* _Input data_
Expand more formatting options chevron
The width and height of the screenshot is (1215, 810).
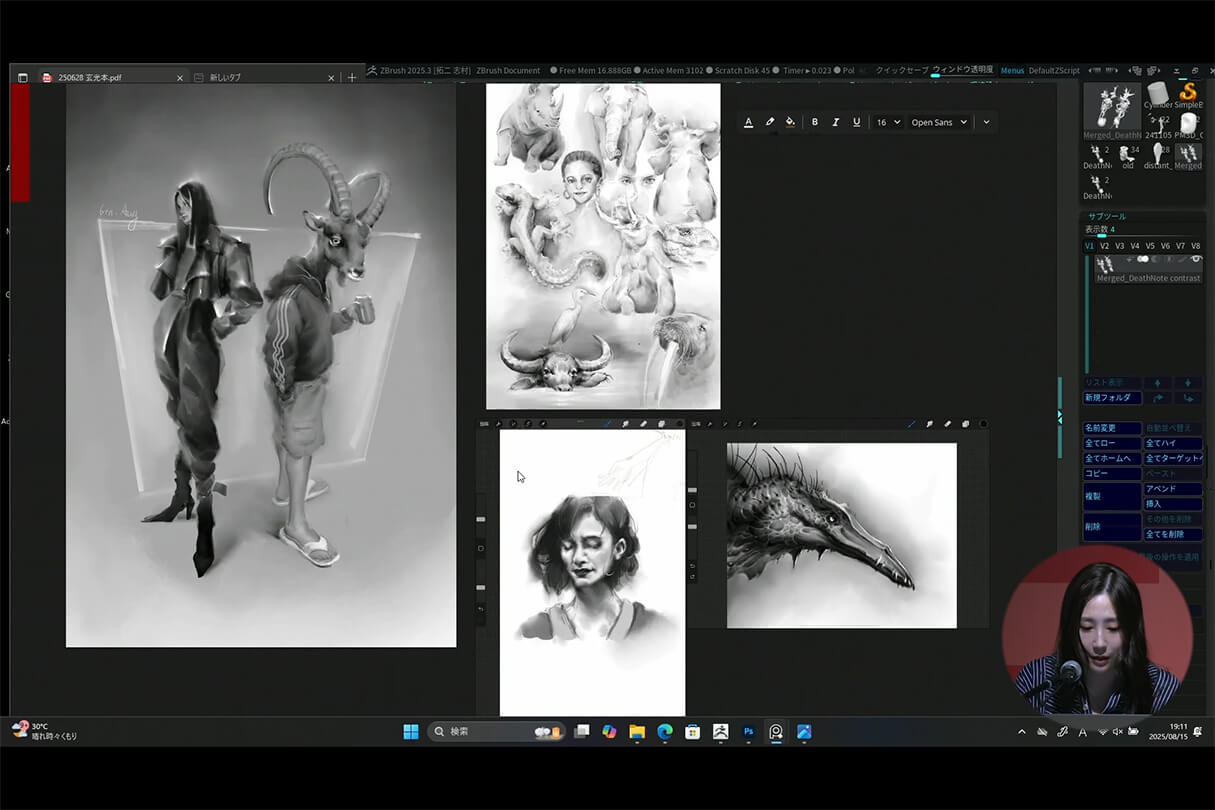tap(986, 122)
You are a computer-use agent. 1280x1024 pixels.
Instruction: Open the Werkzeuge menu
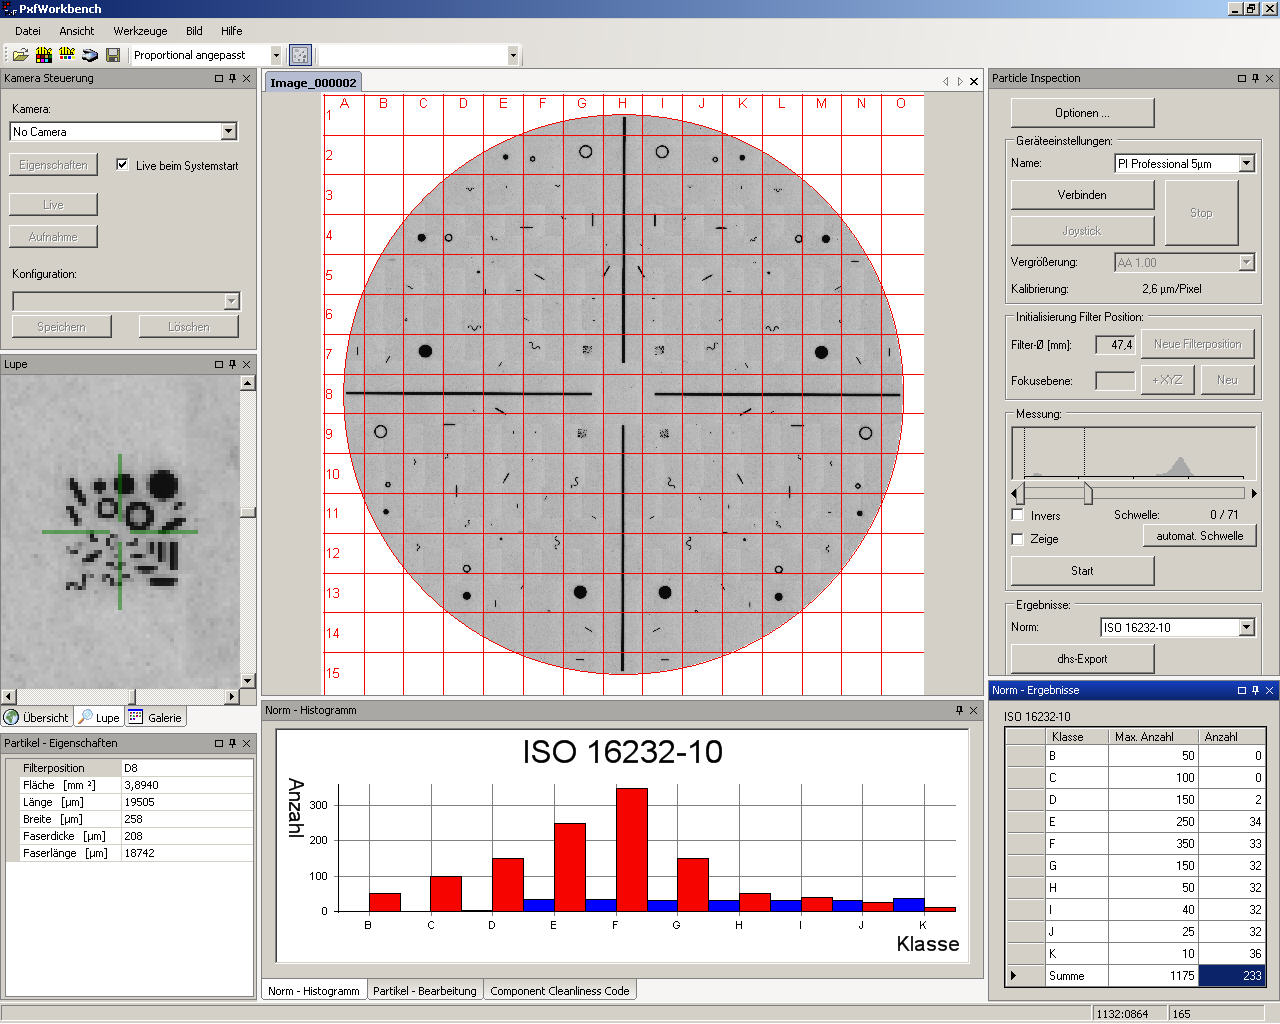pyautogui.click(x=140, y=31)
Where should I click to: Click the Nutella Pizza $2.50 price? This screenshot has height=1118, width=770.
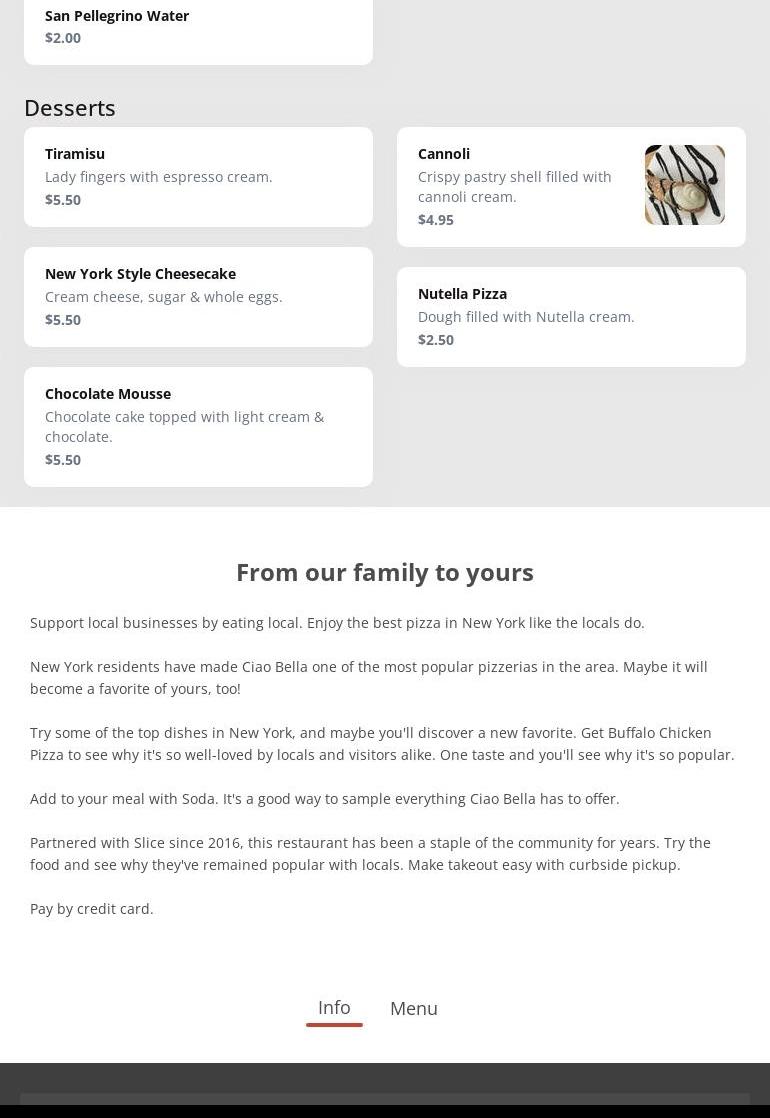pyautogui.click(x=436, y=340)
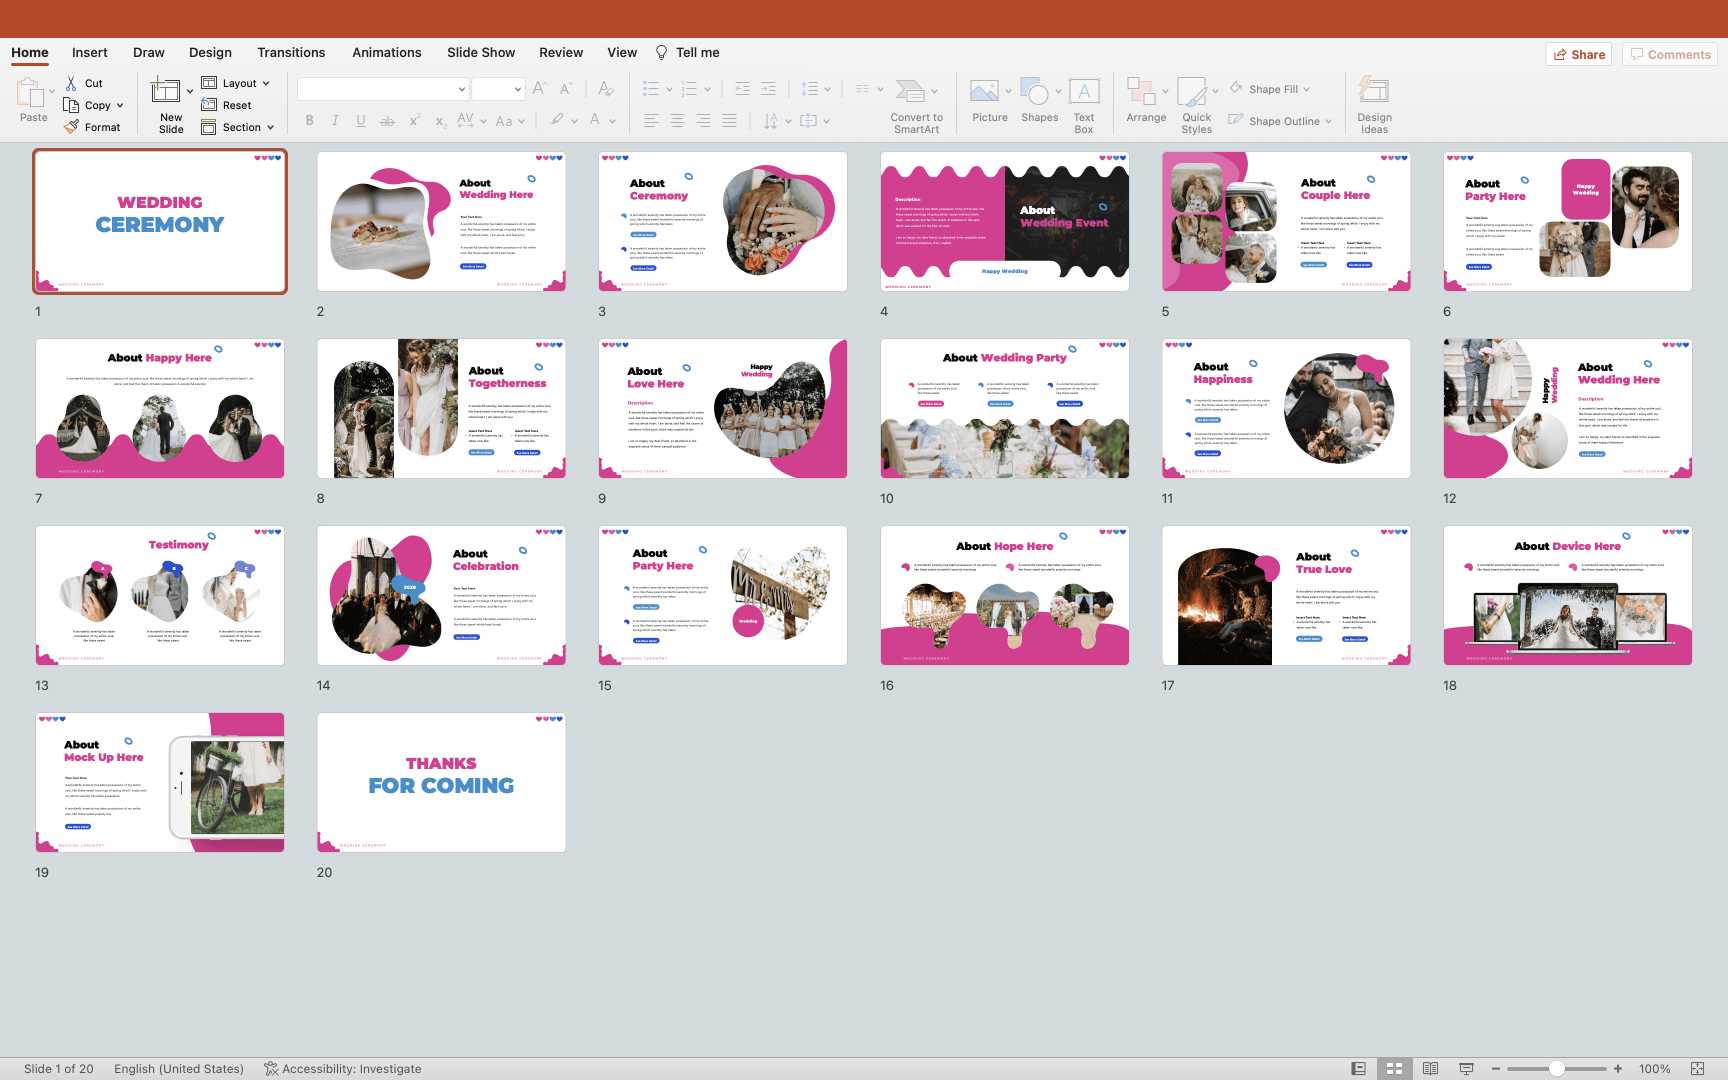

* * *

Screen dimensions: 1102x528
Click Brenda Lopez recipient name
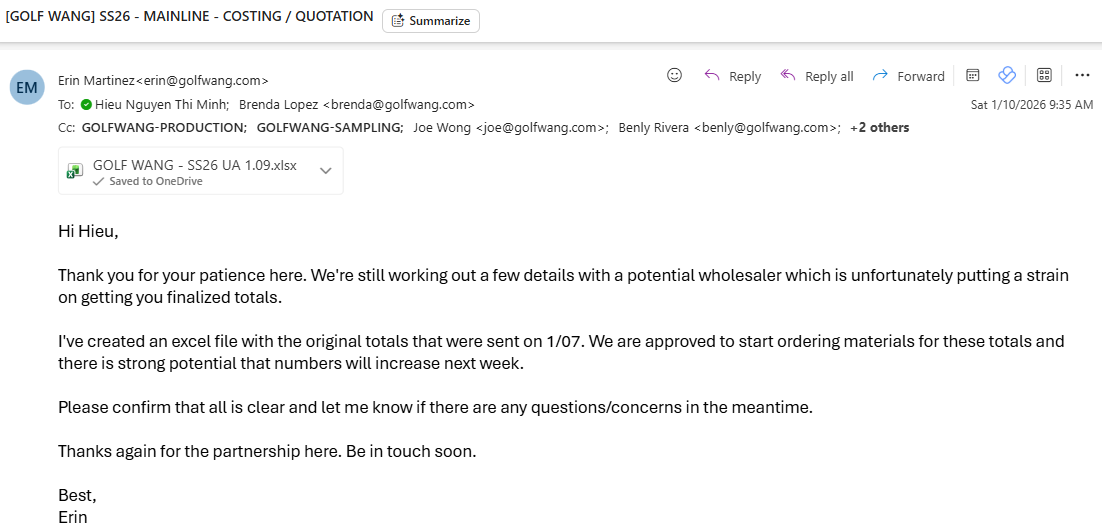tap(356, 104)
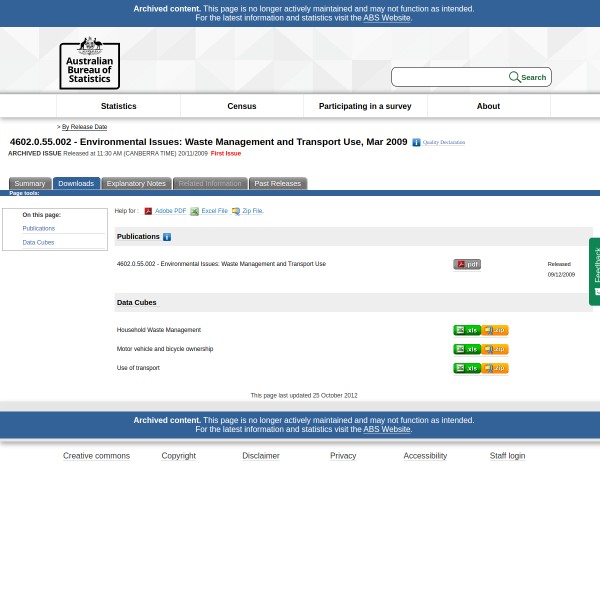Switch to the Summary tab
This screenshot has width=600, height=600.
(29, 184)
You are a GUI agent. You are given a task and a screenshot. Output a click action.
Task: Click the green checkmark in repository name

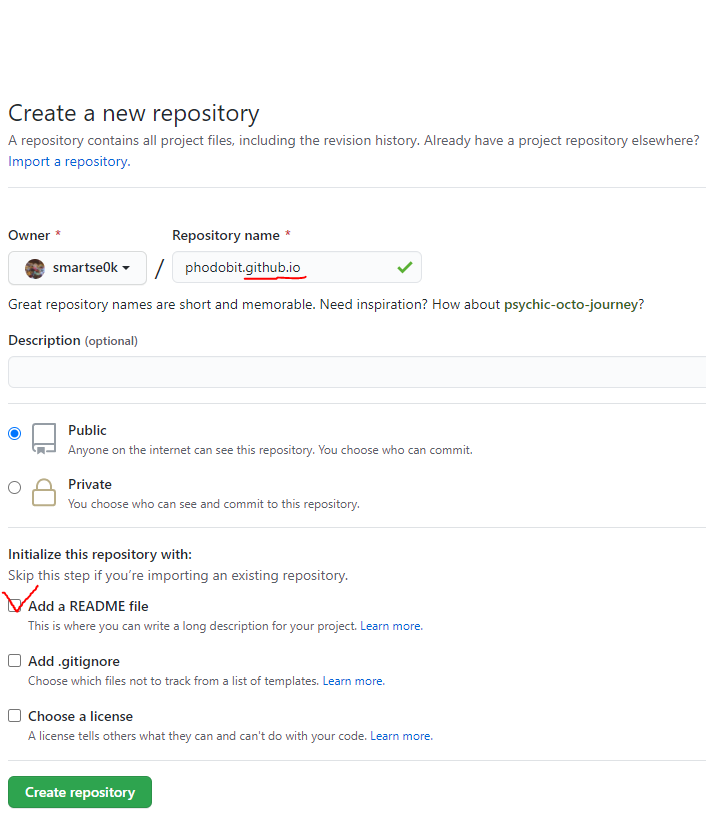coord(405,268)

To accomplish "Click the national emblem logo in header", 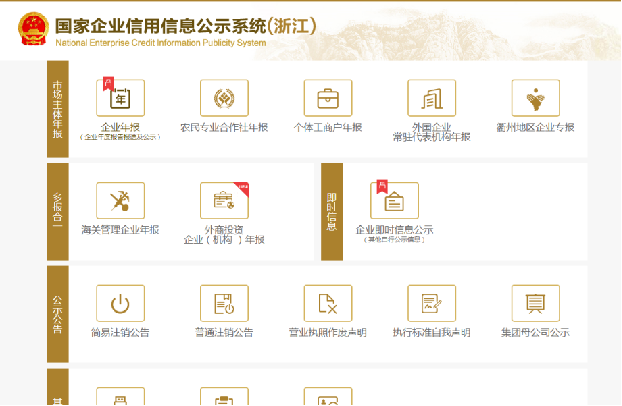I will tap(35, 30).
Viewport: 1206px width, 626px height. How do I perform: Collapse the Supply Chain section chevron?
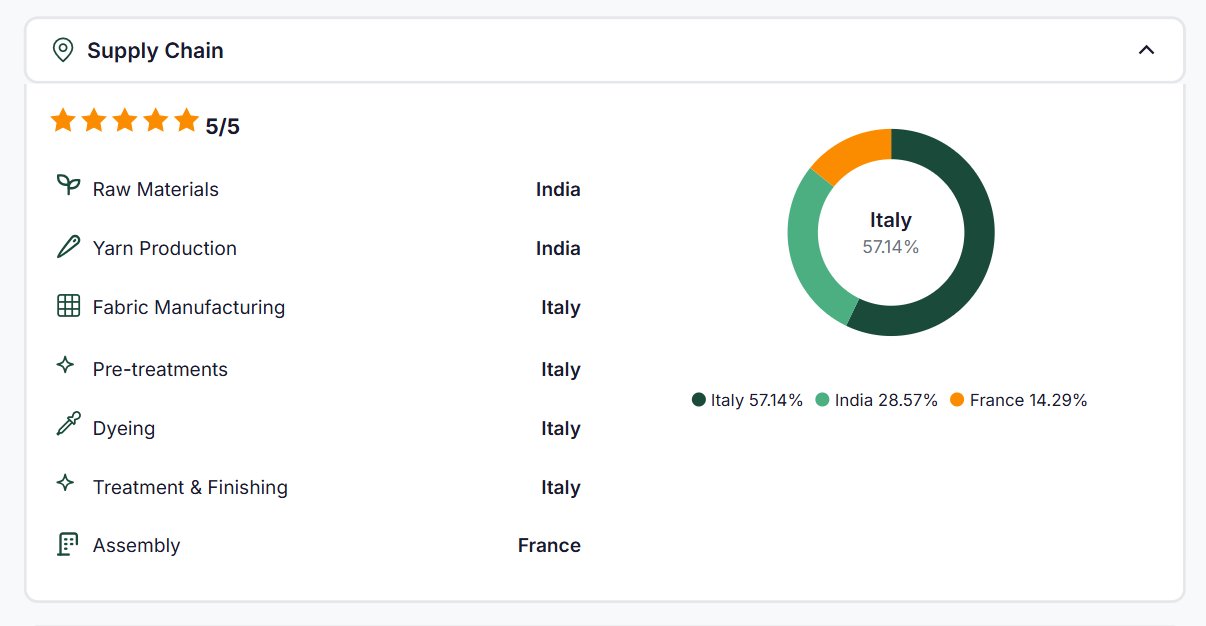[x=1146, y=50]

---

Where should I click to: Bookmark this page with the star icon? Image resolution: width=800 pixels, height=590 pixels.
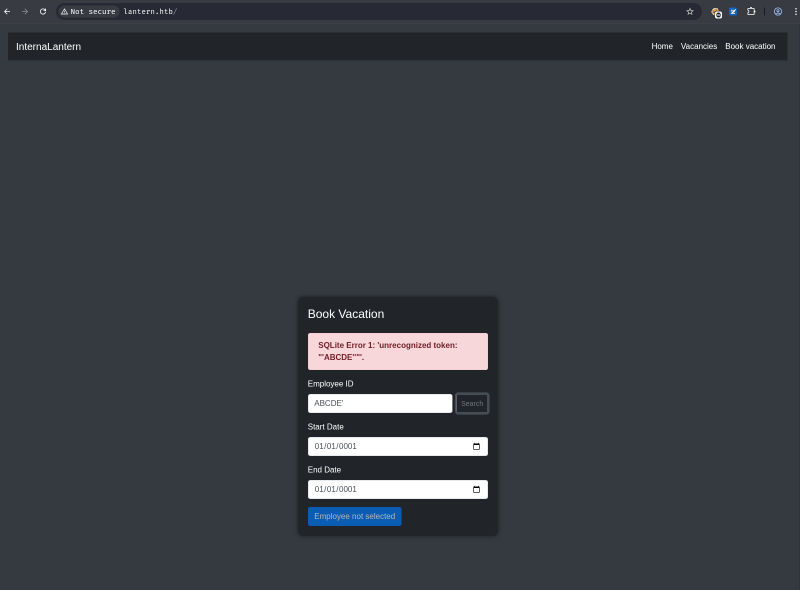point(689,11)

* _What is expected_
Where does "agent" appear in the listing? Show every line that has it.

* _Answer to the problem_
You are a computer-use agent. 1280x1024 pixels.
You are a GUI agent. You are given a task and a screenshot. Output a click action.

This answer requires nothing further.